Flammable Gases also have a temperature where ignition will take place without an external ignition source, this is known as the ignition temperature. Anything used in an area where hazardous gases are present must not have a surface temperature that exceeds the gases Ignition Temperature. This is marked on such apparatus as a T Rating providing the units maximum Surface temperature. Some examples of T Ratings and Ignition temperatures can be seen below in Figure 4:

The last thing to consider with Flammables is the Flash Point or the lowest temperature at which vapours above a volatile combustible substance ignite in air when exposed to flame. This should not be confused with the ignition temperature as previously discussed as the two are very different, Figure 5:

Toxic Gases

Some gases are poisonous and can be dangerous to life and health at extremely low concentrations. Some gases have distinctive smells like the 'rotten eggs' of Hydrogen Sulphide but often they have no colour or odour. Measurements often used for Toxic Gases are in Parts Per Million (PPM) or Parts Per Billion (PPB). These extremely small values can be immediately fatal or cause long term health issues.

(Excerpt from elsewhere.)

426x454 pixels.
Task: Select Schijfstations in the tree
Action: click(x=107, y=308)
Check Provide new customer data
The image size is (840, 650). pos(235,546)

1 Part Per Million (PPM) can be equated to 1 second in 12 days! More people die worldwide from Toxic Gas Exposure than from explosions caused by the ignition of flammable gas. There is a large group of gases which are both combustible and toxic, so even Toxic Gas monitors sometimes have to carry hazardous areas approvals. With toxic substances the effect is usually not immediately apparent and very low concentrations inhaled, ingested or absorbed through the skin can cause extreme adverse long term effects and in some cases are carcinogenic (cancer causing). Occupational Exposure limits (OELs) apply to both marketed products and by-products of production processes and limit workers exposure to substances. OELs protect workers against health effects but do not address safety issues such as explosive risk or asphyxiation. In the UK the standards which are enforced are called EH40 and function under the Control of Substances Hazardous to Health (COSHH) which require that the employees exposure is either prevented or brought as low as reasonable possible (ALARP).

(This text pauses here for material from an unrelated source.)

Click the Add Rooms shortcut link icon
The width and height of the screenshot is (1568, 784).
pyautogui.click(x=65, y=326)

At Safety Monitors we have provided a searchable version of EH40 so you can see the current limit values for specific substances figure 6:

Exposure limits are referred to by Short Term Exposure Limits (STEL) and Time Weighted Averages (TWA). These values are the averages over a set period:

STEL - 15 Minutes

TWA - 8 Hours

Although we often focus on the Average exposures to small quantities of gases some Toxic Gases can be immediately dangerous to life and health an example of which (Figure 7) is shown below for Hydrogen Sulphide:


The human body requires Oxygen to survive and in normal ambient condition we have plenty at around 20.9% volume however when the level of Oxygen in the atmosphere dips below 19.5% this can be considered deficient and below 16% is considered unsafe for Humans.

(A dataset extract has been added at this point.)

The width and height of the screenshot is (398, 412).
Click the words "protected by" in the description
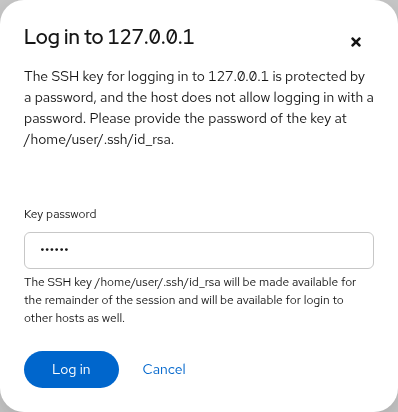325,77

Oxygen depletion can be caused by:

Displacement - Other gases enter the atmosphere and replace the Oxygen

Combustion - The Oxygen is used by the process of combustion

Oxidation - Oxygen is used by the chemical process of Oxidation

Chemical Reaction - Oxygen reacts with another substance

Although by far the main focus of Oxygen is on asphyxiation risks via Oxygen depletion it is often forgotten Oxygen enrichment can also pose a risk. At increased Oxygen levels the flammability of gases increases. At levels of 24% items such as clothing can spontaneously combust. Sensors have to be specially certified for use in Oxygen enriched atmospheres.